Berlin 2018 – wissenschaftliches Programm

Bereiche | Tage | Auswahl | Suche | Aktualisierungen | Downloads | Hilfe

DY: Fachverband Dynamik und Statistische Physik

DY 38: Modeling and Simulation of Soft Matter II (joint session CPP/DY)

DY 38.8: Vortrag

Mittwoch, 14. März 2018, 11:45–12:00, C 230

Molecular Origin of Urea-driven Hydrophobic Collapse of Polyacrylamides — •Divya Nayar, Angelina Folberth, and Nico van der Vegt — Technische Universität Darmstadt, Alarich-Weiss-Straße 10, 64287 Darmstadt, Germany

Osmolytes modulate protein folding and affect the water solubility of macromolecules [1]. The osmolyte-induced hydrophobic polymer collapse due to osmolyte depletion from the solvation shell is well-known, however, evidences have indicated direct preferential osmolyte binding that may lead to polymer collapse [2]. To understand the underlying molecular mechanisms better, we examine the role of urea in strengthening and attenuating the hydrophobic collapse of thermo-responsive polyacrylamides i.e.
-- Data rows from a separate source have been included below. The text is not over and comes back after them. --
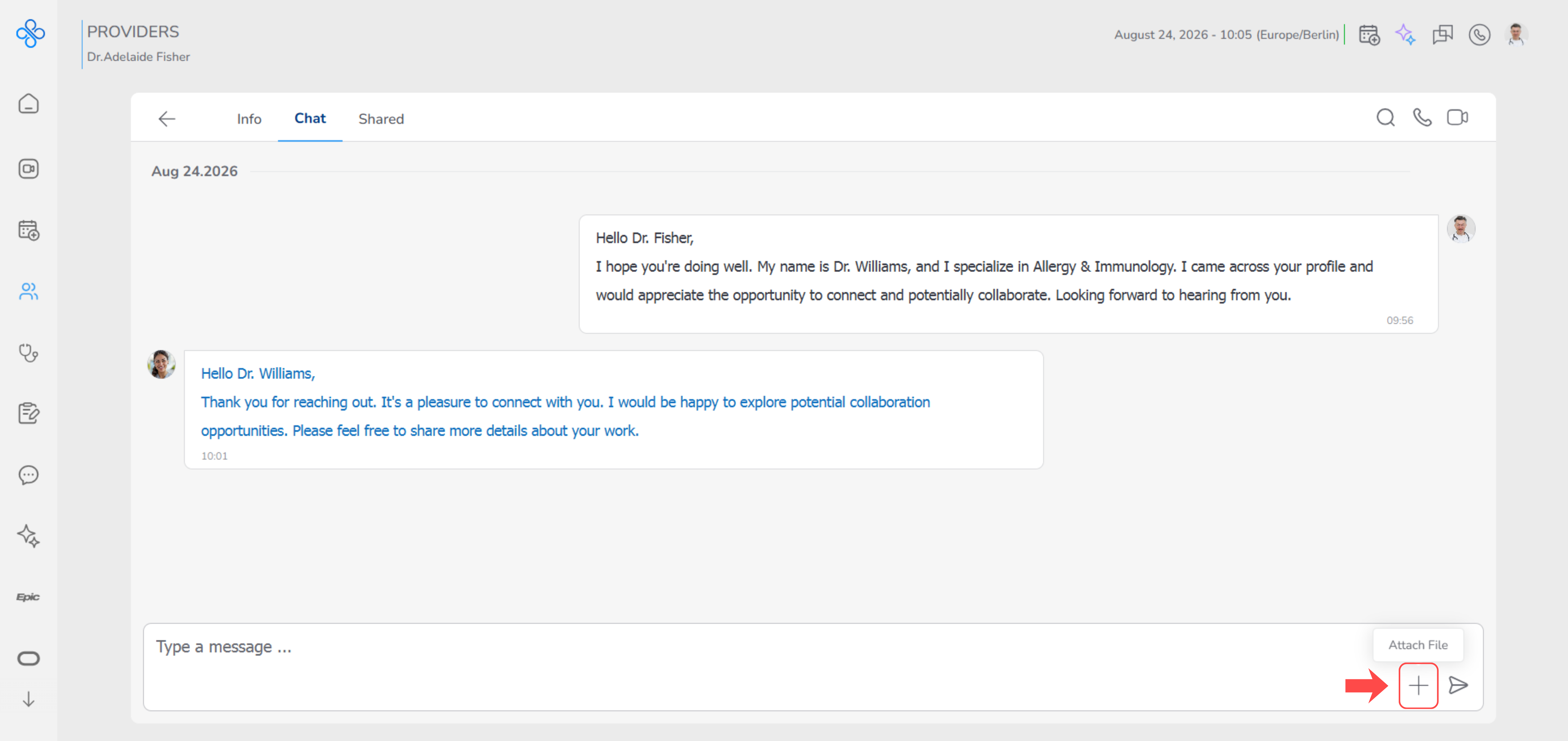
Task: Open search in chat conversation
Action: click(x=1385, y=117)
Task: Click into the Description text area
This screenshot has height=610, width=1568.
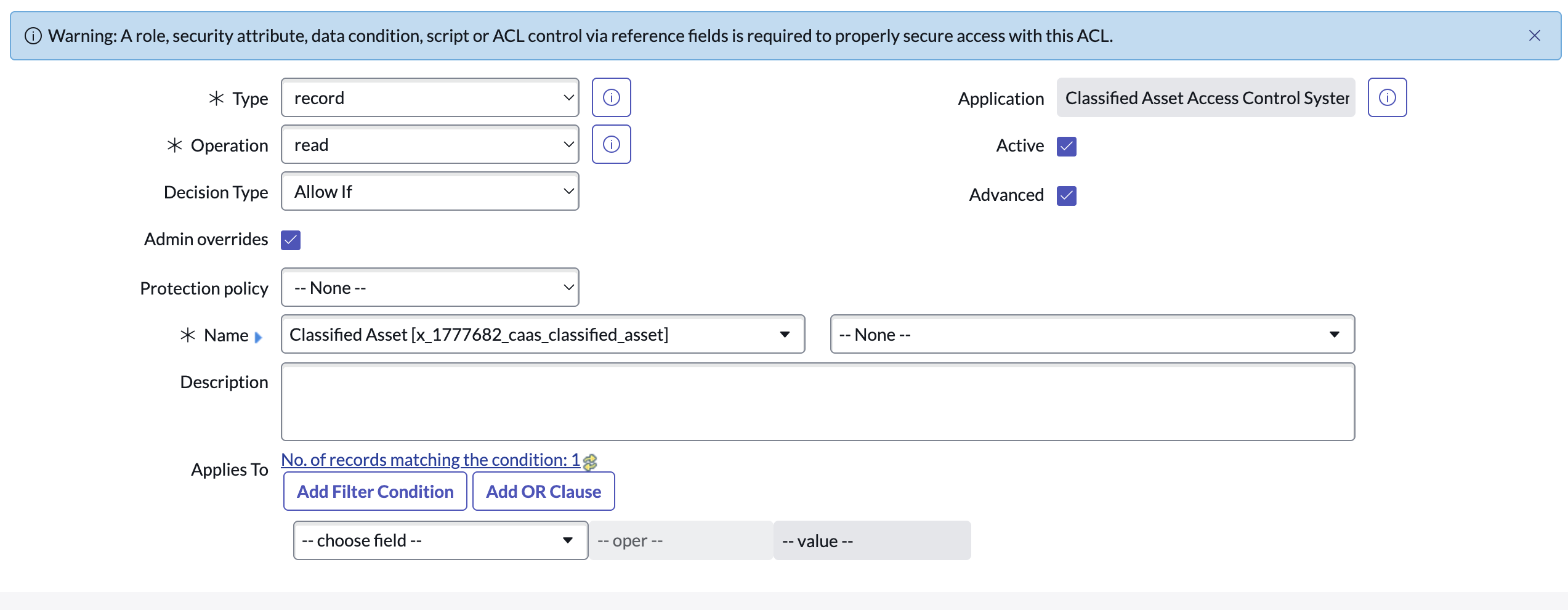Action: point(817,402)
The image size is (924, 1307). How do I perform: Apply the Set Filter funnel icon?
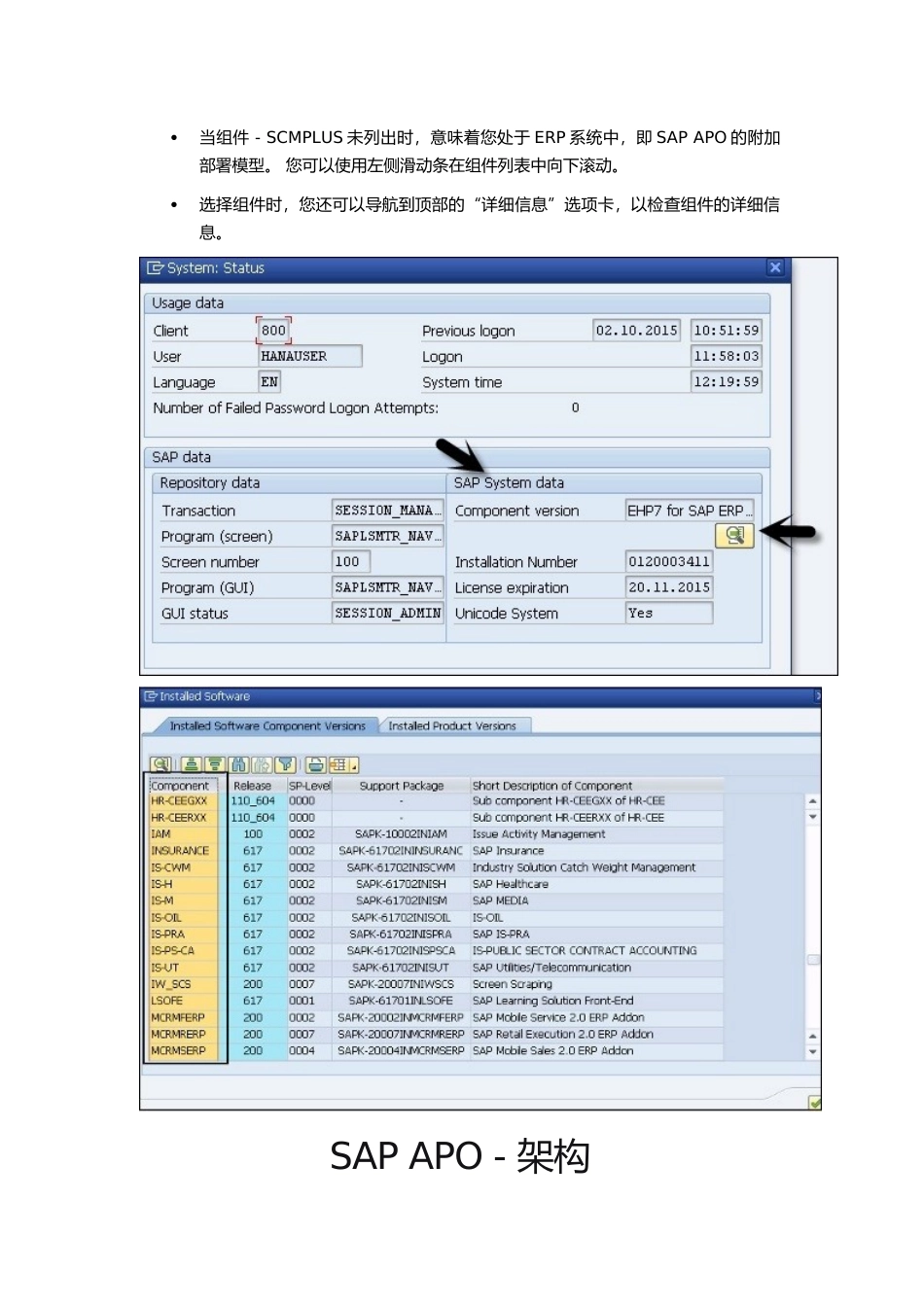click(285, 764)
Poly-N-isopropylacrylamide (PNIPAM, secondary amide) and Poly-N,N,-diethylacrylamide (PDEA, tertiary amide) respectively [3]. Using extensive molecular dynamics simulations and large-scale polymer conformational sampling, we show that urea collapses PNIPAM by "preferentially binding" to it. We propose an osmolyte stabilizing mechanism driving PNIPAM collapse, based on the balance in opposing loss of entropic degrees of freedom of urea and water [4]. The study provides new physical insights into the interplay between polymer side-chain chemistry, solvent entropic degrees of freedom and polymer-solvent interactions to understand the osmolyte effects on hydrophobic collapse. [1] D. R. Canchi et al. Annu. Rev. Phys. Chem., 2013, 64, 273. [2] N. F. A. van der Vegt et al. J. Phys. Chem. B 2017, 121, 9986. [3] J. Wang et al. Macromolecules, 2016, 49, 234. [4] D. Nayar et al. Phys. Chem. Chem. Phys. 2017, 19, 18156.